_WHAT TO PRODUCE:_
Repeat, word for word, the lines of the items below, starting at the line that contains "You are a GUI" and ending at the line that contains "click(1365, 585)", with both of those lines included.

_RECORDS PROVIDED:_
◆ ◆ ◆ ◆

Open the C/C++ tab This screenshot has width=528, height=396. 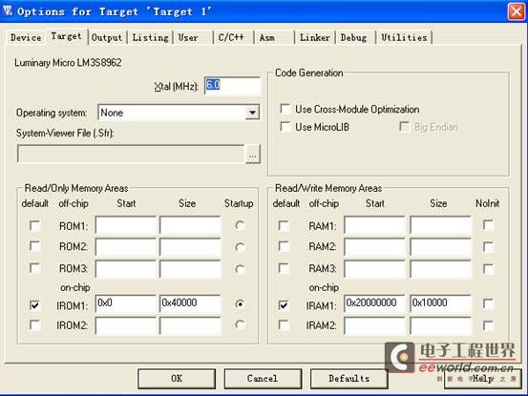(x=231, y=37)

◆ ◆ ◆ ◆

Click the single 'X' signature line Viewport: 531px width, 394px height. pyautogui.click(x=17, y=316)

◆ ◆ ◆ ◆

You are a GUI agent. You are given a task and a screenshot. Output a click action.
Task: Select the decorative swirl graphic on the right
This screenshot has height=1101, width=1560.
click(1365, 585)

◆ ◆ ◆ ◆

_FULL ANSWER:_
You are a GUI agent. You are given a task and a screenshot. Output a click action.
Task: Select the decorative swirl graphic on the right
This screenshot has height=1101, width=1560.
click(1365, 585)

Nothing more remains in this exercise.